Note that in practice an Ada compiler that supports Latin-1 can be used
perfectly well for any of these subparts of the standard. In response
to some input command you type in Latin/Arabic as 8-bit codes, and it
gets stored internally as some gobbledygook Latin-1 stuff. But since you
write your character and string literals with the same translation, everything
is fine.

There are only two problems in practice:

The package Ada.Characters.Latin_1 is of limited use, e.g. its idea of
what a letter is is not useful. Of course you can write your own, or 
perhaps your vendor wlil supply an analogous package.

You can't use everything you think are letters in identifiers, and upper/lower
case equivalence may be peculiar (for example it may make two "letters" that
are quite distinct to you, be treated as the same in identifiers). 

It may be that the vendor supplies non-standard modes in which other codes
than Latin-1 are recognized for identifiers, in which case you can write
(potentially non-portable) code taking advantage of this.

In the absence of such special non-standard modes, or if you are concerned
about writing portable code, then you can simply stick to the lower half
of the ISO definition, which is the same in most parts.
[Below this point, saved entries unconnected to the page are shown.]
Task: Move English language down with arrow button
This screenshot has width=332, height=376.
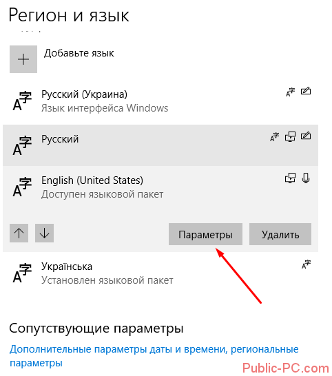Action: tap(44, 233)
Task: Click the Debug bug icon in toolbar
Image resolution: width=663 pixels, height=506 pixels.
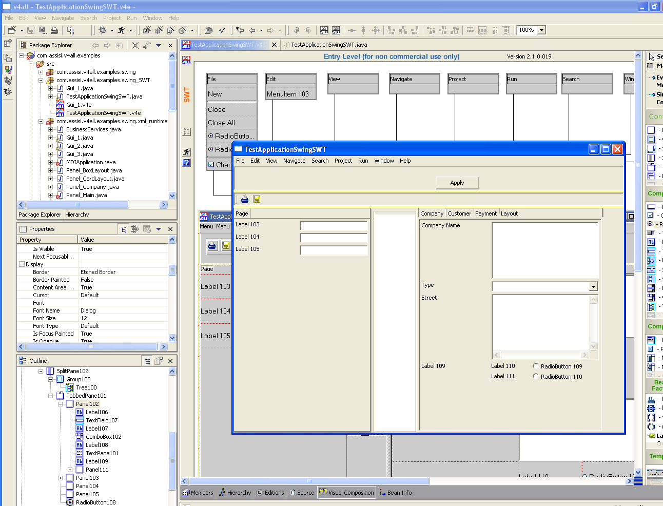Action: [x=103, y=30]
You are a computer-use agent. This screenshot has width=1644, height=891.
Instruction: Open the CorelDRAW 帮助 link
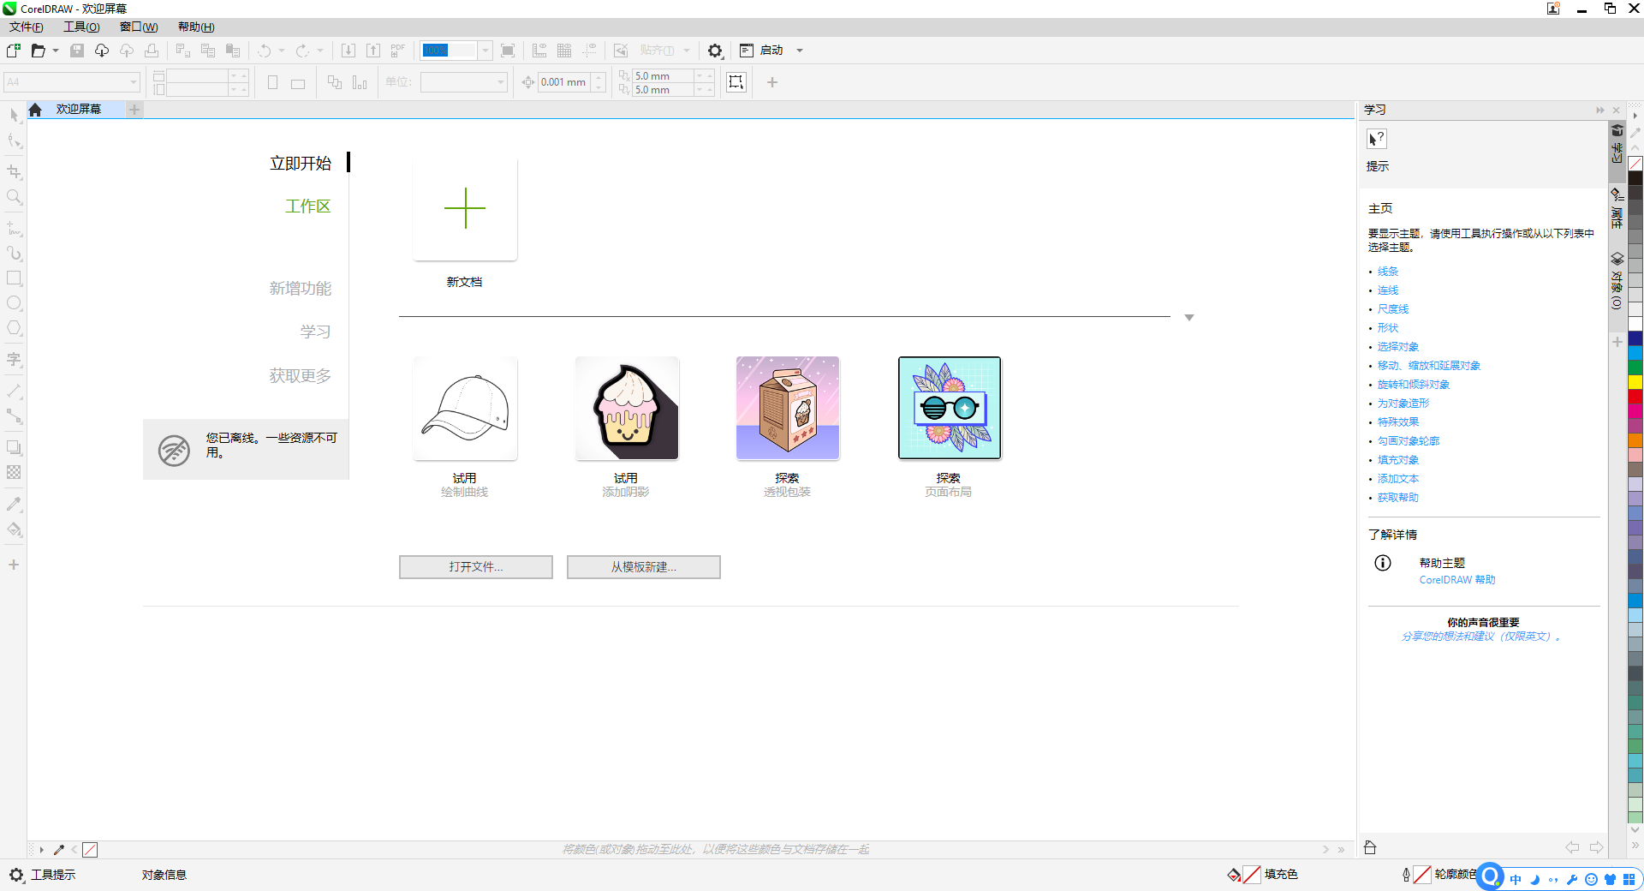[x=1456, y=580]
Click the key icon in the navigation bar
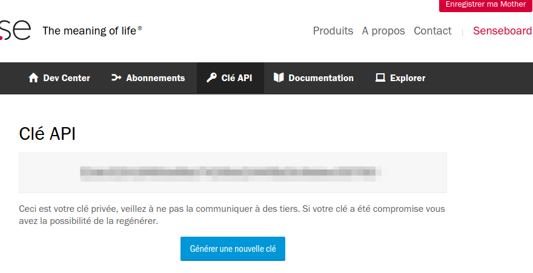The height and width of the screenshot is (273, 533). point(211,78)
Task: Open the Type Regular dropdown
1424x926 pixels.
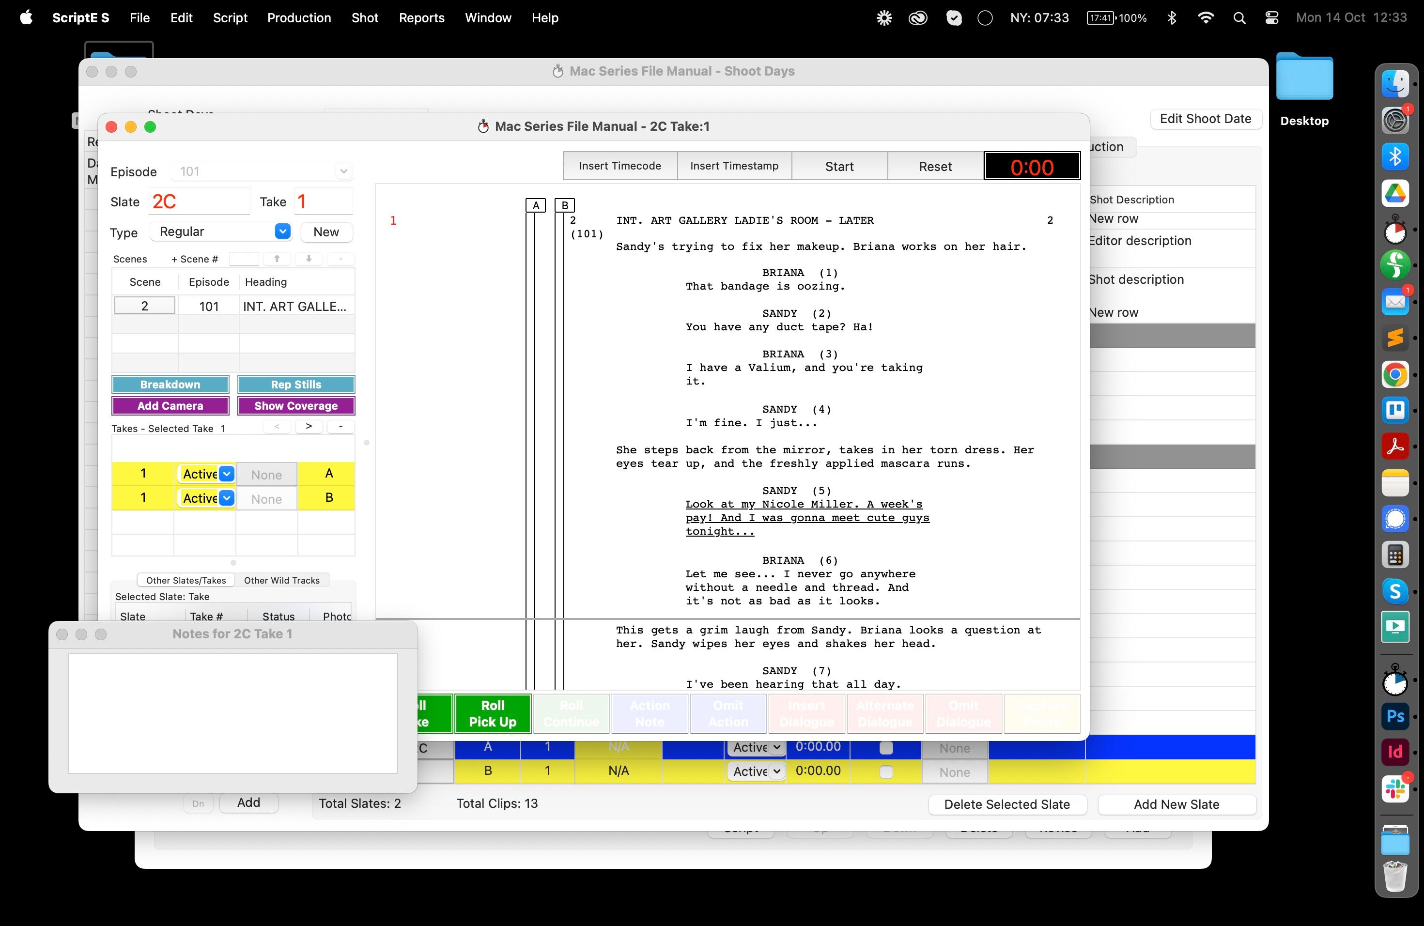Action: click(221, 232)
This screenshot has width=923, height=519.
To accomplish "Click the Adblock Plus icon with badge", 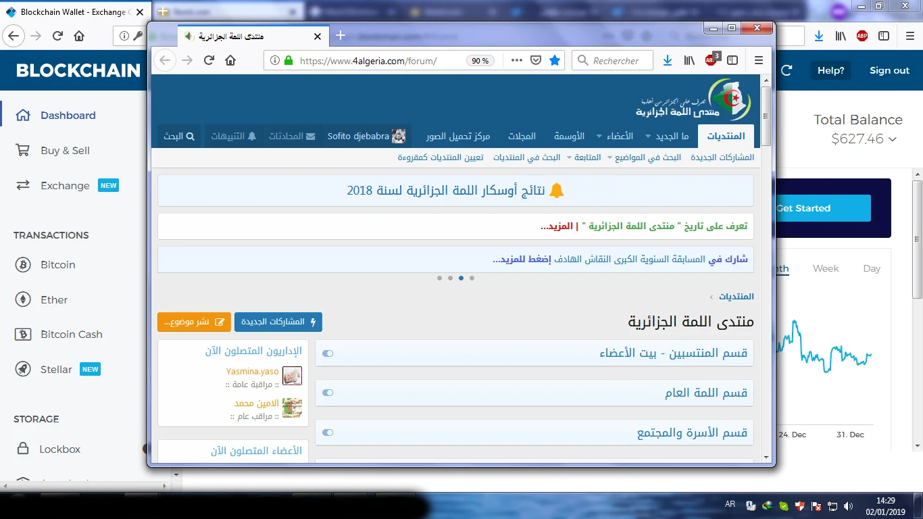I will (711, 60).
In GNAT, we have not bothered to provide alternatives to the Latin_1
packages in the runtime, no one, not even a user of the public version,
has ever suggested that they wanted this, so the demand is close to zero.

We do provide non-standard modes for identifiers:

@item 1
Latin-1 identifiers

@item 2
Latin-2 letters allowed in identifiers

@item 3
Latin-3 letters allowed in identifiers

@item 4
Latin-4 letters allowed in identifiers

@item p
IBM PC letters (code page 437) allowed in identifiers

@item 8
IBM PC letters (code page 850) allowed in identifiers

@item f
Full upper-half codes allowed in identifiers

@item n
No upper-half codes allowed in identifiers

@item w
Wide-character codes allowed in identifiers
@end table

I put in the Latin-1/2/3/4 one day when I had nothing else I felt like
doing. I doubt that other than Latin-1 have ever been used.

I also put in page 437 PC stuff. A user commented that page 850 would
be useful in Europe and supplied the tables, so I put that in. But I
don't know if either have been used.

The full upper-half option is useful in China, and has been used at 
least once there.

THe no-upper half option is useful for ensuring portability.

The wide characters option is useful in Japan and has been used at
least a little bit there.

If anyone wants to supply additional tables for identifiers (see
csets.adb in the GNAT compiler sources), or additional alternative
packages for Ada.Characters.Latin_1, we could certainly include them.
I don't think this is the most urgent missing feature in GNAT :-)

By the way, I want to report that Markus Kuhn supplied the information
and a start towards the coding for recognizing UTF-8 in GNAT, and I have
just completed that coding, so GNAT will now fully support UTF-8, thanks
Markus for this contribution!

Robert Dewar
Ada Core Technologies

next prev parent reply	other threads:[~1998-05-23  0:00 UTC|newest]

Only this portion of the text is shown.